**Task to carry out:** All of the data below is to be copied again without changes.

**Data for processing:**
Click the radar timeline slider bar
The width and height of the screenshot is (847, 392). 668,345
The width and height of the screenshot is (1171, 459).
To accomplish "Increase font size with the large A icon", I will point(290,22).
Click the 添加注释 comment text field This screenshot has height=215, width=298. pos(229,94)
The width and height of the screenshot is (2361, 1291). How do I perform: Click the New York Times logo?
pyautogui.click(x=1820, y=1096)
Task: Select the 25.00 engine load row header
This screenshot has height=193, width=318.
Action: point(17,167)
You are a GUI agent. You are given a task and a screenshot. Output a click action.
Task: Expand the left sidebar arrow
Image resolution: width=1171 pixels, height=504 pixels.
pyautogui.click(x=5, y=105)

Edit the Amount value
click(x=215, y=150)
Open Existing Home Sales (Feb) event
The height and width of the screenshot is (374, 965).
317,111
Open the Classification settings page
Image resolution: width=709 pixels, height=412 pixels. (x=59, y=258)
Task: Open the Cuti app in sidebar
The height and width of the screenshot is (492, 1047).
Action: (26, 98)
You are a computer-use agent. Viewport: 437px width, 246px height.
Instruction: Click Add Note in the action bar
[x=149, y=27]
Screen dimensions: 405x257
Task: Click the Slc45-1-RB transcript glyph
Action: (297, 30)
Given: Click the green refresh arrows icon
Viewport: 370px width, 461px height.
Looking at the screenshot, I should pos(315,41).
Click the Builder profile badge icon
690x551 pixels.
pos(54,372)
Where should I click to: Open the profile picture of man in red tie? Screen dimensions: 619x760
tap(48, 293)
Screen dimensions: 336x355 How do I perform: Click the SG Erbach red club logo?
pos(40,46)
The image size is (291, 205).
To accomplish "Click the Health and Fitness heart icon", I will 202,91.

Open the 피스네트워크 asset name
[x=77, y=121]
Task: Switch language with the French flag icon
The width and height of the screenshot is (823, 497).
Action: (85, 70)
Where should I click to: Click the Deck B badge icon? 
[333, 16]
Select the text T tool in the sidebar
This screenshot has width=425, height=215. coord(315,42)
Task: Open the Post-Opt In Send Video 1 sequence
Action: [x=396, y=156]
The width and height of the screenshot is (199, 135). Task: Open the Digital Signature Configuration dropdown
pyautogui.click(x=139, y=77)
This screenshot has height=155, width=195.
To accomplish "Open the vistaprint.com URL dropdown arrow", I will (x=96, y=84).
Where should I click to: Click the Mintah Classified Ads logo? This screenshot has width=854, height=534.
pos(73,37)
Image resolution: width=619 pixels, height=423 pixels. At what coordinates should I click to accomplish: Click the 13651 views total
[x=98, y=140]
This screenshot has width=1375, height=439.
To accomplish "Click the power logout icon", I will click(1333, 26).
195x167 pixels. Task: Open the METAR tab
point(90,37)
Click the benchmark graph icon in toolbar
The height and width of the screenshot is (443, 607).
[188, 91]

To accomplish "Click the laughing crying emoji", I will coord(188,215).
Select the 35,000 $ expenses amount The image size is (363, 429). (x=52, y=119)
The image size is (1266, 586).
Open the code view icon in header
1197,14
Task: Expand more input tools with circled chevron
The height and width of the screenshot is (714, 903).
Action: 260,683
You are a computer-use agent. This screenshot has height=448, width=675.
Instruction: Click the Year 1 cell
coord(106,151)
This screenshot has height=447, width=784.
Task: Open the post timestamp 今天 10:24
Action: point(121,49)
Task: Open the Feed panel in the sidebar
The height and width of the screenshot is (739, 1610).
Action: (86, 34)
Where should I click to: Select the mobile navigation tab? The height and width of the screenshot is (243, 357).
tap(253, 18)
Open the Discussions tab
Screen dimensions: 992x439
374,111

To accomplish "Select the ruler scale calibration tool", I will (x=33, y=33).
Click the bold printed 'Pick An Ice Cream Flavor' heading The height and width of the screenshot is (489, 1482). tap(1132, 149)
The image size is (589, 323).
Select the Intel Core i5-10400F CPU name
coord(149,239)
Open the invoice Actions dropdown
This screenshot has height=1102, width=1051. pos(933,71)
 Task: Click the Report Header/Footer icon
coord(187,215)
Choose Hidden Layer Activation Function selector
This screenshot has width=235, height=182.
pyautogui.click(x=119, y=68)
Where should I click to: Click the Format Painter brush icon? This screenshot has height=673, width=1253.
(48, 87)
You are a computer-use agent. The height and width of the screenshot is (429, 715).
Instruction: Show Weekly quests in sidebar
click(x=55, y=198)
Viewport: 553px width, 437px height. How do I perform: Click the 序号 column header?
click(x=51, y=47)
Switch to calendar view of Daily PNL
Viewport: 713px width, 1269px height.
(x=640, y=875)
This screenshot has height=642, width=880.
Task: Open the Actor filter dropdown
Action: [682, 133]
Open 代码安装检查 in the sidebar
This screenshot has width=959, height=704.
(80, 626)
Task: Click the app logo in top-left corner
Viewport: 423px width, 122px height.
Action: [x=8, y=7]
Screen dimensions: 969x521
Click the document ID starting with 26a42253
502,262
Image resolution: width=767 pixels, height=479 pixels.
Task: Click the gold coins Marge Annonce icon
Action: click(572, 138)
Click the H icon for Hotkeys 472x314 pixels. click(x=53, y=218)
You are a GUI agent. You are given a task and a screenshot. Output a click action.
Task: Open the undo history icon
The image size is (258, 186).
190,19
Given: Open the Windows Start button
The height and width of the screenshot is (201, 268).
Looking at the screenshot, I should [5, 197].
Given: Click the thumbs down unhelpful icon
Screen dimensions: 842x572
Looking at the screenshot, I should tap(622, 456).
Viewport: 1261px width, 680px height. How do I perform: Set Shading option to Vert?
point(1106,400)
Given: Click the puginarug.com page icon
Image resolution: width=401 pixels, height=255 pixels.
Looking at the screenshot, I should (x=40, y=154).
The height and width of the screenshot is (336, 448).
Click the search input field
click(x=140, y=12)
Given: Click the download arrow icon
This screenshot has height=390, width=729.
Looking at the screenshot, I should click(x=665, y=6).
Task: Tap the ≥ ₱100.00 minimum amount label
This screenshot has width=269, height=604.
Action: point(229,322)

**Your solution:**
Click the radar timeline slider bar
The width and height of the screenshot is (847, 392). 668,345
The width and height of the screenshot is (1171, 459).
To accomplish "Increase font size with the large A icon", I will point(290,22).
Click the 添加注释 comment text field This screenshot has height=215, width=298. pos(229,94)
The width and height of the screenshot is (2361, 1291). How do I perform: Click the New York Times logo?
pyautogui.click(x=1820, y=1096)
Task: Select the 25.00 engine load row header
This screenshot has height=193, width=318.
Action: point(17,167)
You are a GUI agent. You are given a task and a screenshot. Output a click action.
Task: Expand the left sidebar arrow
Image resolution: width=1171 pixels, height=504 pixels.
pyautogui.click(x=5, y=105)

Edit the Amount value
click(x=215, y=150)
Open Existing Home Sales (Feb) event
The height and width of the screenshot is (374, 965).
317,111
Open the Classification settings page
Image resolution: width=709 pixels, height=412 pixels. (x=59, y=258)
Task: Open the Cuti app in sidebar
The height and width of the screenshot is (492, 1047).
Action: (26, 98)
You are a computer-use agent. Viewport: 437px width, 246px height.
Instruction: Click Add Note in the action bar
[x=149, y=27]
Screen dimensions: 405x257
Task: Click the Slc45-1-RB transcript glyph
Action: (297, 30)
Given: Click the green refresh arrows icon
Viewport: 370px width, 461px height.
Looking at the screenshot, I should pos(315,41).
Click the Builder profile badge icon
690x551 pixels.
pos(54,372)
Where should I click to: Open the profile picture of man in red tie? Screen dimensions: 619x760
tap(48, 293)
Screen dimensions: 336x355 How do I perform: Click the SG Erbach red club logo?
pos(40,46)
The image size is (291, 205).
To accomplish "Click the Health and Fitness heart icon", I will 202,91.

Open the 피스네트워크 asset name
[x=77, y=121]
Task: Switch language with the French flag icon
The width and height of the screenshot is (823, 497).
Action: (85, 70)
Where should I click to: Click the Deck B badge icon? 
[333, 16]
Select the text T tool in the sidebar
This screenshot has width=425, height=215. coord(315,42)
Task: Open the Post-Opt In Send Video 1 sequence
Action: [x=396, y=156]
The width and height of the screenshot is (199, 135). Task: Open the Digital Signature Configuration dropdown
pyautogui.click(x=139, y=77)
This screenshot has height=155, width=195.
To accomplish "Open the vistaprint.com URL dropdown arrow", I will (x=96, y=84).
Where should I click to: Click the Mintah Classified Ads logo? This screenshot has width=854, height=534.
pos(73,37)
Image resolution: width=619 pixels, height=423 pixels. At what coordinates should I click to accomplish: Click the 13651 views total
[x=98, y=140]
This screenshot has width=1375, height=439.
To accomplish "Click the power logout icon", I will click(1333, 26).
195x167 pixels. Task: Open the METAR tab
point(90,37)
Click the benchmark graph icon in toolbar
The height and width of the screenshot is (443, 607).
[188, 91]

To accomplish "Click the laughing crying emoji", I will coord(188,215).
Select the 35,000 $ expenses amount The image size is (363, 429). (x=52, y=119)
The image size is (1266, 586).
Open the code view icon in header
1197,14
Task: Expand more input tools with circled chevron
The height and width of the screenshot is (714, 903).
Action: 260,683
You are a computer-use agent. This screenshot has height=448, width=675.
Instruction: Click the Year 1 cell
coord(106,151)
This screenshot has height=447, width=784.
Task: Open the post timestamp 今天 10:24
Action: point(121,49)
Task: Open the Feed panel in the sidebar
The height and width of the screenshot is (739, 1610).
Action: (86, 34)
Where should I click to: Select the mobile navigation tab? The height and width of the screenshot is (243, 357).
tap(253, 18)
Open the Discussions tab
Screen dimensions: 992x439
374,111

To accomplish "Select the ruler scale calibration tool", I will (x=33, y=33).
Click the bold printed 'Pick An Ice Cream Flavor' heading The height and width of the screenshot is (489, 1482). tap(1132, 149)
The image size is (589, 323).
Select the Intel Core i5-10400F CPU name
coord(149,239)
Open the invoice Actions dropdown
This screenshot has height=1102, width=1051. pos(933,71)
 Task: Click the Report Header/Footer icon
coord(187,215)
Choose Hidden Layer Activation Function selector
This screenshot has width=235, height=182.
pyautogui.click(x=119, y=68)
Where should I click to: Click the Format Painter brush icon? This screenshot has height=673, width=1253.
(48, 87)
You are a computer-use agent. The height and width of the screenshot is (429, 715).
Instruction: Show Weekly quests in sidebar
click(x=55, y=198)
Viewport: 553px width, 437px height. How do I perform: Click the 序号 column header?
click(x=51, y=47)
Switch to calendar view of Daily PNL
Viewport: 713px width, 1269px height.
(x=640, y=875)
This screenshot has height=642, width=880.
Task: Open the Actor filter dropdown
Action: [682, 133]
Open 代码安装检查 in the sidebar
This screenshot has width=959, height=704.
(80, 626)
Task: Click the app logo in top-left corner
Viewport: 423px width, 122px height.
Action: [x=8, y=7]
Screen dimensions: 969x521
Click the document ID starting with 26a42253
502,262
Image resolution: width=767 pixels, height=479 pixels.
Task: Click the gold coins Marge Annonce icon
Action: click(572, 138)
Click the H icon for Hotkeys 472x314 pixels. click(x=53, y=218)
You are a GUI agent. You are given a task and a screenshot. Output a click action.
Task: Open the undo history icon
The image size is (258, 186).
190,19
Given: Open the Windows Start button
The height and width of the screenshot is (201, 268).
Looking at the screenshot, I should [5, 197].
Given: Click the thumbs down unhelpful icon
Screen dimensions: 842x572
Looking at the screenshot, I should tap(622, 456).
Viewport: 1261px width, 680px height. How do I perform: Set Shading option to Vert?
point(1106,400)
Given: Click the puginarug.com page icon
Image resolution: width=401 pixels, height=255 pixels.
Looking at the screenshot, I should (x=40, y=154).
The height and width of the screenshot is (336, 448).
Click the search input field
click(x=140, y=12)
Given: Click the download arrow icon
This screenshot has height=390, width=729.
Looking at the screenshot, I should click(x=665, y=6).
Task: Tap the ≥ ₱100.00 minimum amount label
This screenshot has width=269, height=604.
Action: point(229,322)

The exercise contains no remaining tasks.